The Hurricanes beat the Islanders 4-3 to go up two games in their first-round series on Wednesday night, but the more revealing margin might be 12 penalty minutes to two. The Isles got whistled four times, including two double minors, while the Canes only went to the box once, and even that just to set up a four-on-four.
A home favorite getting essentially five power plays to none should be nearly impossible to beat, but even with these extraordinarily helpful boosts the Canes needed a lot more assistance to eventually pull out the win. The first period started pretty cleanly for them, as Paul Stastny deflected a big Jaccob Slavin slapper and Antti Raanta stopped the few quality chances the Isles produced to send the teams into intermission at 1-0. Then the game got ironic.

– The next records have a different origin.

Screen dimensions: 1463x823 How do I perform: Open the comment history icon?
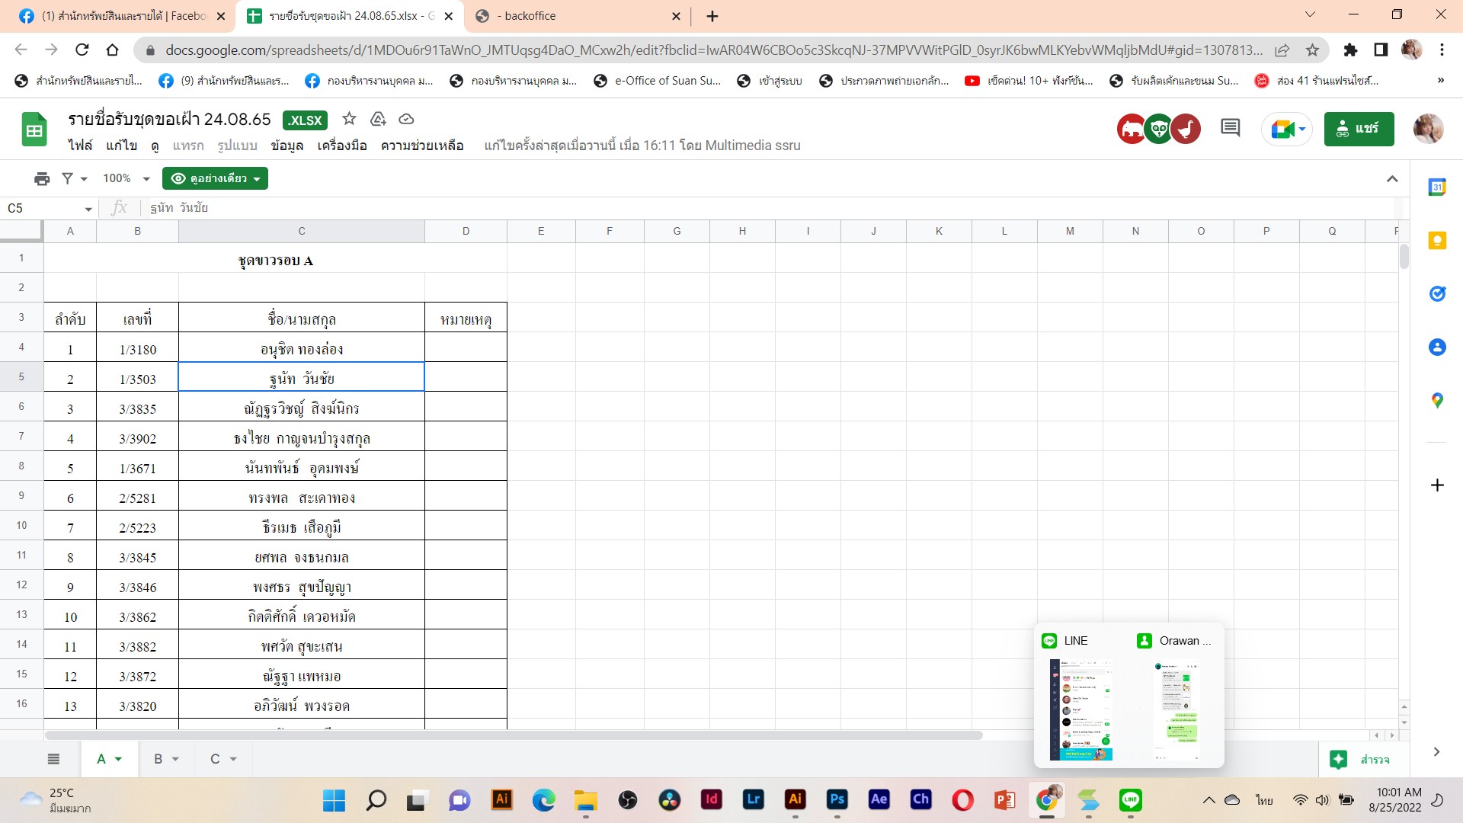(x=1230, y=128)
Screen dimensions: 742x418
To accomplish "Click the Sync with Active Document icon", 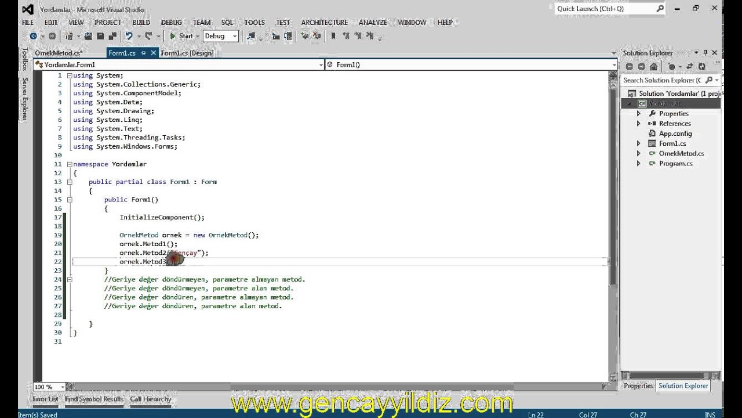I will click(689, 66).
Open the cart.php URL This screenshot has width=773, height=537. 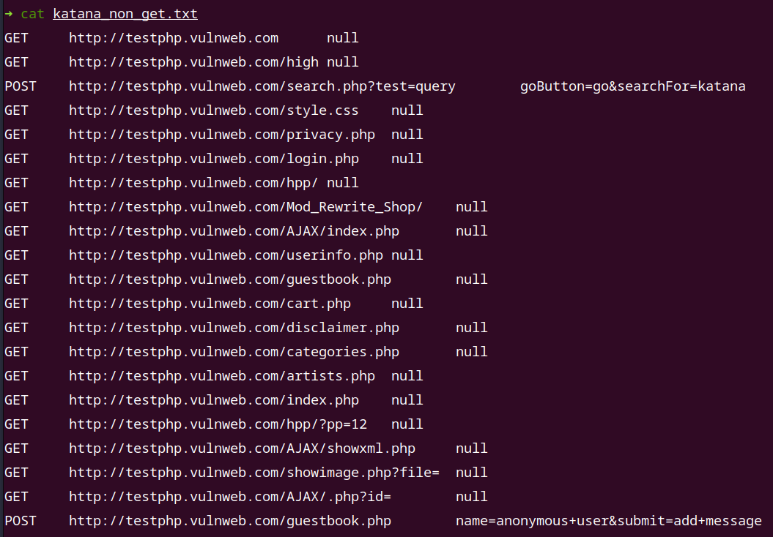[x=210, y=303]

In case you didn't know, there are two guys named Sebastian Aho in the NHL. One, an amazing forward, plays for the Canes, and the other, a good defenseman, plays for the Islanders. In the second period, Sebastian Aho scored a goal to make it 2-0 Canes. It was a remarkable, Luis Arráez-esque swing at the puck out of midair which created a shot that blew Ilya Sorokin's mind. This was Carolina's only power play goal, and it was made even more remarkable by the fact that it was scored by the wrong Sebastian Aho.
This was incredible break No. 1 for Carolina. They'd need another. Over the course of the next 20 minutes or so, the Islanders tied the game and then took the lead with a weird out-of-nowhere wraparound from Kyle Palmieri, a good rush finished by a Mat Barzal wrister, and an impressive Brock Nelson individual effort. And just when the ESPN announcing crew was getting very pessimistic about the Canes' own inability to convert, Slavin jolted everyone with a precision bonk off Sorokin's head to make the score 3-3 and eventually force overtime.
The fourth period was cagey for a few minutes and then gifted us the playoffs' biggest controversy yet. It starts with this wooden blow to the kisser by Jordan Martinook on Isles defenseman Scott Mayfield.
And it ends a few seconds later. With Mayfield still out of position, and no whistle on the high stick, Jesper Fast had an opening with which he could catch a pass and fire a pretty one by Sorokin for the victory and the 2-0 series lead.
The Islanders weren't happy in the postgame, though they stayed mostly passive aggressive. “I thought they probably deserved a penalty at some point throughout that hockey game tonight,” Matt Martin said in the locker room. “I don’t know about you. I don’t know what the penalties ended up. It is what it is.”
But because the bounces and the whistles went their way on Wednesday, the Canes have a giant margin for error. Even with the Isles traveling back home for Game 3, it looks like an uncomfortable task for New York to dig themselves out of a 2-0 hole when scoring just three goals in a game is still a tricky feat for them.
However, Carolina's weaknesses were plain to see in Game 2. They did have at least one thing go wrong for them, as key forward Teuvo Teravainen suffered a hand injury that will keep him out for the rest of the series. (Head coach Rod Brind'Amour fumed about that no-call in his own postgame.) Teuvo's damage adds more pressure to an already fractured offense, which lost Andrei Svechnikov in March and never really got to use recent addition Max Pacioretty.
They'll need someone to step up, at least in the later rounds. The Canes play with energy and determination and are fantastic at keeping the puck on the right half of the ice, but close to the nets they start to wobble. Raanta's had his moments but can be a mixed bag in goal overall, and with the exception of Sebastian Aho (the right Sebastian Aho) these guys don't have the killer finishing that can make the most out of all their possession. That they were third in the league in shots this year but 15th in goals was a red flag that only gets brighter as they're forced to shuffle the forward lines. Their 2-0 lead may be solid, but as an ongoing contender, the Hurricanes themselves are looking pretty vulnerable.